During the term of the partnership, it is anticipated that the prices of oil and natural gas, respectively, will remain uncertain and volatile.

The partnership’s share of production revenue from a given well will be burdened by and/or subject to royalties and overriding royalties, monthly operating charges, taxes and other operating costs. These items of expenditure involve amounts payable solely out of, or expenses incurred solely by reason of, production operations other than minimal maintenance and administrative expenses. The partnership’s main source of revenues to pay expenses will be from production operations.

Hedging

Pricing for natural gas and oil has been volatile and uncertain for many years. To limit the partnership’s exposure to decreases in prices, the partnership may enter into financial hedges through contracts such as regulated NYMEX futures and options contracts and non-regulated over-the-counter futures contracts with qualified counterparties. If financial hedges are instituted, the percentages of oil and/or natural gas production that are hedged through financial hedges may change from time to time in the discretion of the Managing GP. Although hedging provides the partnership some protection against falling prices, these activities also could reduce the potential benefits of price increases and the partnership could incur liability on the financial hedges. For example, the partnership would be exposed to the risk of a financial loss if the partnership’s production is substantially less than expected, the counterparties to the futures contracts fail to perform under the contracts, or there is a sudden, unexpected event materially impacting prices.

66


 
 

TABLE OF CONTENTS

COMPETITION, MARKETS AND REGULATION

Crude Oil Regulation

Oil prices are not regulated, and the price is subject to the supply and demand for oil, along with qualitative factors, such as the gravity of the crude oil and sulfur content differentials.

Natural Gas Regulation

Governmental agencies regulate the production and transportation of natural gas. Generally, the regulatory agency in the state where a producing natural gas well is located supervises production activities and the transportation of natural gas sold into intrastate markets, and FERC regulates the interstate transportation of natural gas.
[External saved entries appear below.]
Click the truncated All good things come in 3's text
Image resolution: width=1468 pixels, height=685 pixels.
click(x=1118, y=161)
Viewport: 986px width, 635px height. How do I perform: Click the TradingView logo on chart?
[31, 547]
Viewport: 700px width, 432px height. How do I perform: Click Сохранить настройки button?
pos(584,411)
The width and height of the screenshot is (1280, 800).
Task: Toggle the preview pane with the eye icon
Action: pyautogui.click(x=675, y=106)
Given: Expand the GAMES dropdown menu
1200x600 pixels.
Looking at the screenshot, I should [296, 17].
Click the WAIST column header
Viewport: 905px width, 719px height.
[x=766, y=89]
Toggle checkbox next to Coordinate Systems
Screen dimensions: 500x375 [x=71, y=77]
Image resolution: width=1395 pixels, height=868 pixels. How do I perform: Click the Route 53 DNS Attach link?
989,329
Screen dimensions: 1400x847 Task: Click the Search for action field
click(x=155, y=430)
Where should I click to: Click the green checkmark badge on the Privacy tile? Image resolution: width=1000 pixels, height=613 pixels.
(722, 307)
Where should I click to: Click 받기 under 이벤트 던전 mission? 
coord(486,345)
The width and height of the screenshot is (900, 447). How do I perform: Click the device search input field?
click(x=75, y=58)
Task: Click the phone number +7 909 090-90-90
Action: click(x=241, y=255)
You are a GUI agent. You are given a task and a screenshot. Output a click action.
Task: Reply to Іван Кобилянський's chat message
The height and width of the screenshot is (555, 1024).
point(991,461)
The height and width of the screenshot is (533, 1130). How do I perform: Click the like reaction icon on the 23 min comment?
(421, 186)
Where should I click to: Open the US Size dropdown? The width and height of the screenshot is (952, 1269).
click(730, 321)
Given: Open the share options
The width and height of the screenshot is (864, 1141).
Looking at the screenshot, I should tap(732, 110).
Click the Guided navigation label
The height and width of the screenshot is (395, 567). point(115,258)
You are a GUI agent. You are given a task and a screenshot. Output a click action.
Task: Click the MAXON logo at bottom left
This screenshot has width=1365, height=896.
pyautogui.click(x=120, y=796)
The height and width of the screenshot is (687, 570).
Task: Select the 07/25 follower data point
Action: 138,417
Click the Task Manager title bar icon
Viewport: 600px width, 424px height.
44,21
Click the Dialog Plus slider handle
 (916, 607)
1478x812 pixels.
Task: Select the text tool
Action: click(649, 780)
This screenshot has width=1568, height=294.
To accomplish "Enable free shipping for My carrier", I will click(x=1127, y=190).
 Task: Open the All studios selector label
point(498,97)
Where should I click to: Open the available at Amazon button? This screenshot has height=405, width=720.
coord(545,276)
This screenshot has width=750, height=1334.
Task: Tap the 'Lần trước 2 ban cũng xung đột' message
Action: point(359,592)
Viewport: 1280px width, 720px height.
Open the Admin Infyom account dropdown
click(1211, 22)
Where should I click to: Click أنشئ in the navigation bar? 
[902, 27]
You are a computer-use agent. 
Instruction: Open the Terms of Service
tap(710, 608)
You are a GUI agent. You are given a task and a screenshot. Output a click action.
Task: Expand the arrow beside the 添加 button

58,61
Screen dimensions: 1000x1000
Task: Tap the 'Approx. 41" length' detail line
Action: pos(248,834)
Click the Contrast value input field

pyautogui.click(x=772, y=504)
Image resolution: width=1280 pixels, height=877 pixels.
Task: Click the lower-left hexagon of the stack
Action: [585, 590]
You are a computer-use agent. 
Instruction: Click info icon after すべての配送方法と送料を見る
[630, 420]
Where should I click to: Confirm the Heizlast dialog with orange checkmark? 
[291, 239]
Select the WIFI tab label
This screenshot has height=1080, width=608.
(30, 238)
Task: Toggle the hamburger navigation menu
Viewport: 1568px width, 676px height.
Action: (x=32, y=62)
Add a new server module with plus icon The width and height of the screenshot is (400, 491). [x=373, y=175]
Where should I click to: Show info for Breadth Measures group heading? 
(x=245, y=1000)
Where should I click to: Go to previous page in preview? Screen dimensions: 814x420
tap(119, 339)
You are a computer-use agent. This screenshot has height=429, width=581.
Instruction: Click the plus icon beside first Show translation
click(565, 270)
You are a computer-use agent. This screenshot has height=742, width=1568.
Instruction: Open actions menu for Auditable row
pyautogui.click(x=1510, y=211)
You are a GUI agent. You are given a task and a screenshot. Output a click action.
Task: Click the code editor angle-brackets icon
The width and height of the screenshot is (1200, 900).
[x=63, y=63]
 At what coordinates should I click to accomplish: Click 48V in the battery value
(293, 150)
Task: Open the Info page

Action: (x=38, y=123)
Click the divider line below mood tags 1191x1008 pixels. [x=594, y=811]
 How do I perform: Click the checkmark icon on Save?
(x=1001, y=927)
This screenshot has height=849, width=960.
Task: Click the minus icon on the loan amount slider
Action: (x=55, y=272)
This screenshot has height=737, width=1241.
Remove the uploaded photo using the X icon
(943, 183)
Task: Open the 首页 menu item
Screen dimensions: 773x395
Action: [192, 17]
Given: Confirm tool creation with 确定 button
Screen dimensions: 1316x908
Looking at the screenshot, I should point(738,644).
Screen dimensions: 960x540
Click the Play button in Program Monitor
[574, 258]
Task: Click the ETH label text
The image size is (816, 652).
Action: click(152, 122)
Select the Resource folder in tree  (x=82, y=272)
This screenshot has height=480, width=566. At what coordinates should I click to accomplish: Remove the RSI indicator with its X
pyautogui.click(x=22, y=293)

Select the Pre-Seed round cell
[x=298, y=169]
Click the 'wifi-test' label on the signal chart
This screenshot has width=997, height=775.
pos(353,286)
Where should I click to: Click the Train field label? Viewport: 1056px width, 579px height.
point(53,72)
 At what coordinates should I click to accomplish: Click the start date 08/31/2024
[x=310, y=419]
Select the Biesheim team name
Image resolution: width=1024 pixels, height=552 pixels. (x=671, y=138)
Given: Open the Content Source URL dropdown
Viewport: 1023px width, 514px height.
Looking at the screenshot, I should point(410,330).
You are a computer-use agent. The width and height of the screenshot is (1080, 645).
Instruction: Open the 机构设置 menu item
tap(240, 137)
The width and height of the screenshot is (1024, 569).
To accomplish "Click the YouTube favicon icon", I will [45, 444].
Natural gas prices have not been regulated since 1993, and the price of natural gas is subject to the supply and demand for natural gas along with factors such as the natural gas’ BTU content and where the wells are located. Since 1985, FERC has sought to promote greater competition in natural gas markets in the United States. Traditionally, natural gas was sold by producers to interstate pipeline companies that served as wholesalers and resold the natural gas to local distribution companies for resale to end-users. FERC changed this market structure by requiring interstate pipeline companies to transport natural gas for third-parties. In 1992, FERC issued Order 636 and a series of related orders that required pipeline companies to, among other things, separate their sales services from their transportation services and provide an open access transportation service that is comparable in quality for all natural gas producers or suppliers. The premise behind FERC Order 636 was that the interstate pipeline companies had an unfair advantage over other natural gas producers or suppliers because they could bundle their sales and transportation services together. FERC Order 636 is designed to ensure that no natural gas seller has a competitive advantage over another natural gas seller because it also provides transportation services.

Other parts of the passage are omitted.